> SELECTED EXTRACT

Not through a conscious decision or a big declaration, more like a quiet peeling back of a layer of protection I didn’t even realise I’d built. I agreed to meet one friend for a chat at the weekend. I spent an afternoon on a video call with another friend living abroad. Nothing dramatic happened. And yet, something shifted.
Over the last few years, my world had grown smaller. Physically, I was living in a house far from the city I that had been my home for 20+ years. Socially, connections thinned without me fully noticing. Internally, I became isolated too, unable to understand or explain what was happening inside those four walls, and lacking the energy to pretend it was all okay. Silence felt easier than trying to translate an experience I didn’t yet have language for.
At the same time as this gentle re-entry into connection, I’ve been in negotiations with my ex, dividing up a life we once shared. Years of time and entanglement reduced to numbers, assets, and logistics.
There’s still a voice inside me that says: stay quiet, stay small, don’t fight. A voice shaped by years of learning that ‘keeping the peace’ was the easier option. But I’m practising something new now. I’m learning to pause. To breathe. To regulate before responding. To speak from fact rather than emotion. To remind myself, again and again, that I am the only one responsible for my life, and that my opinion holds weight.
Like the weather lately, these days have held a lot of contrast. Light and heaviness side by side. Moments of warmth and connection followed by stretches that feel cold or unresolved. For a long time, I believed the aim was to move out of those harder days as quickly as possible. To fix them. To override them. To feel better. But I’m learning something different now.
Plants need the rain.
Not as a punishment. Not as a failure of spring. But because growth depends on it. Rain softens the soil. It allows roots to dig deeper. It prepares the ground for what comes next.
I think we need those days too, the not-so-happy ones. The ones that turn us inward. The ones that ask us to sit with disappointment or grief without immediately trying to transform it. Those days do real work. They help us process what we’ve lost. They teach us what we’re no longer willing to carry. They make space so that when the good days arrive, we can actually enjoy them instead of bracing for their disappearance.

> ACTIVITY
Can you carry the personal essay about rain and reconnection forward, picking up right after its final paragraph?

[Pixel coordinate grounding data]
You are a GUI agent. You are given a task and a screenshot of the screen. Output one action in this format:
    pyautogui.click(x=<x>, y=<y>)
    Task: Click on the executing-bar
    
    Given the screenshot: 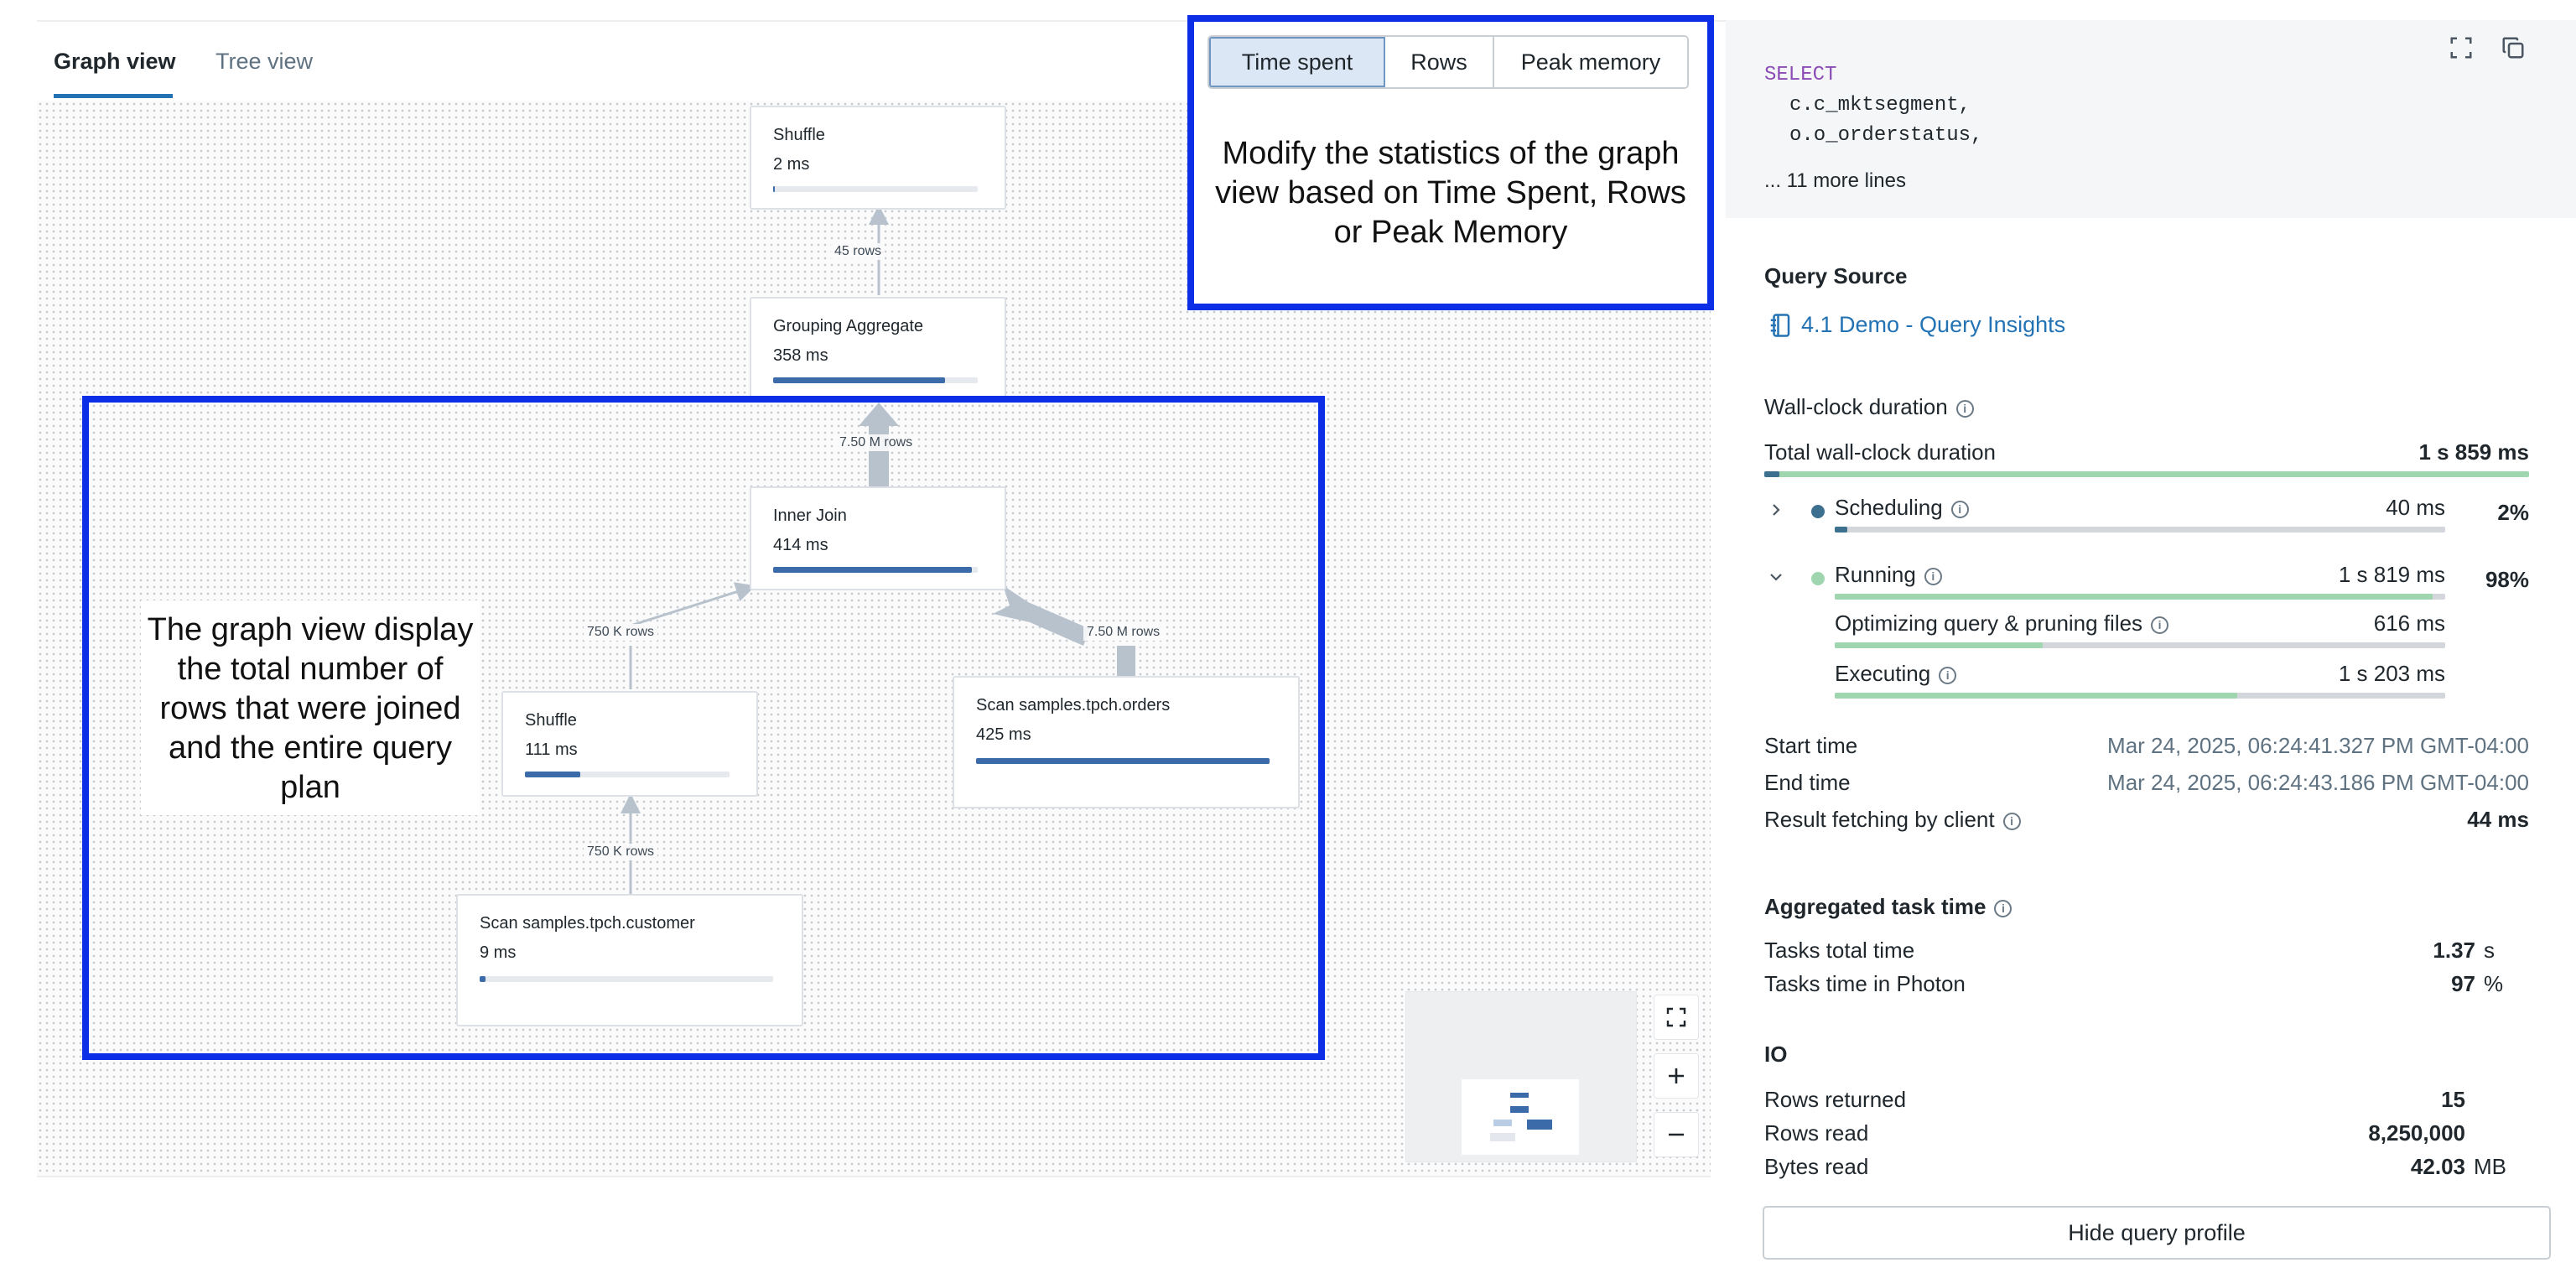 What is the action you would take?
    pyautogui.click(x=2140, y=696)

> TASK OUTPUT
This weekend is Imbolc, the ancient festival marking the very beginning of spring. Not the burst of blossom or sudden warmth, but the first quiet turning back towards the light. A promise, rather than a performance.
Imbolc doesn’t ask us to transform instantly. It simply reminds us that something has begun to stir beneath the surface. That the days are lengthening, even if the ground is still cold. That emergence starts long before anything looks impressive.
Meanwhile, the modern world has its own ideas about spring. Social media will soon be flooded with spring cleaning routines, fresh decor, perfectly curated gardens, and #freshstart energy. Some of it is inspiring. Some of it is exhausting. It’s easy to feel behind, like we should be doing more, shining more, emerging faster.
But spring is a full season of emergence, not a moment. We all come out of winter at our own pace. It’s not a race. It’s not supposed to happen overnight.
Early spring should feel like a yawn. Maybe a satisfying stretch. Maybe turning over for a longer lie-in before the day properly begins. The light comes slowly. So do we.
This gentle re-entry into life doesn’t happen in a vacuum. I’m doing it while parenting, which adds another layer of learning. I’m figuring out how to care for myself while also caring for my daughters. How to notice when I’m depleted without making it their responsibility. How to show up honestly without placing the weight of my emotions on their shoulders.
Some days I get it right. Some days I don’t.
Some days I hold space for everyone, including myself. Other days I realise, often a little too late, that I’ve been running on fumes. Parenting, like healing, doesn’t move in straight lines. It loops. It humbles you. I’m learning to let that be okay.
One of the biggest lessons this season has been that re-entry doesn’t require everything to be resolved. You don’t need closure on every chapter before you’re allowed moments of joy. You don’t need to wait until the logistics are finished or the boxes unpacked. Life doesn’t pause politely while we sort things out.
So instead of waiting to feel ‘ready’, I’m practising patience. Tuning in to what I’m able for today. Stepping forward when there’s energy. Stepping back when there isn’t. Trusting that both movements matter.
There’s a temptation, especially now, to read every good day as proof we should be doing more. Saying yes more often. Pushing ahead because look, it’s sunny now.
But gentle re-entry asks something different. It asks us to stay in relationship with ourselves as we return to the world, be it from an internal or an external winter. To notice when our nervous system tightens. To leave early if we need to. To cancel plans without turning it into a story about failure. To believe that we can move slowly and still be moving.
When I allow myself to sit with the rain, the harder days, the inward turns, the sunny moments feel richer. Less frantic. Less like something I need to cling to. There’s more trust that they’ll return.
And maybe that’s the quiet promise of this season: not that things will be easy from here on out, but that we’re learning how to live with what’s true. How to carry both grief and hope without one cancelling the other.
The fresh and sunny days of spring allow us to step back into the garden, tidy up some leaves, prune some bushes, just like the rain-filled days give us time to peruse seed catalogues and plan some projects for the summer.
If you’re in your own version of re-entry right now, back to friendships, work, creativity, yourself, I hope you know this:
You’re allowed to take it slowly.
You’re allowed to have mixed days.
You’re allowed to need rest and connection.
We can’t rush the seedlings. We shouldn’t scold the rain. We need to trust that something is growing, even when the sky is grey.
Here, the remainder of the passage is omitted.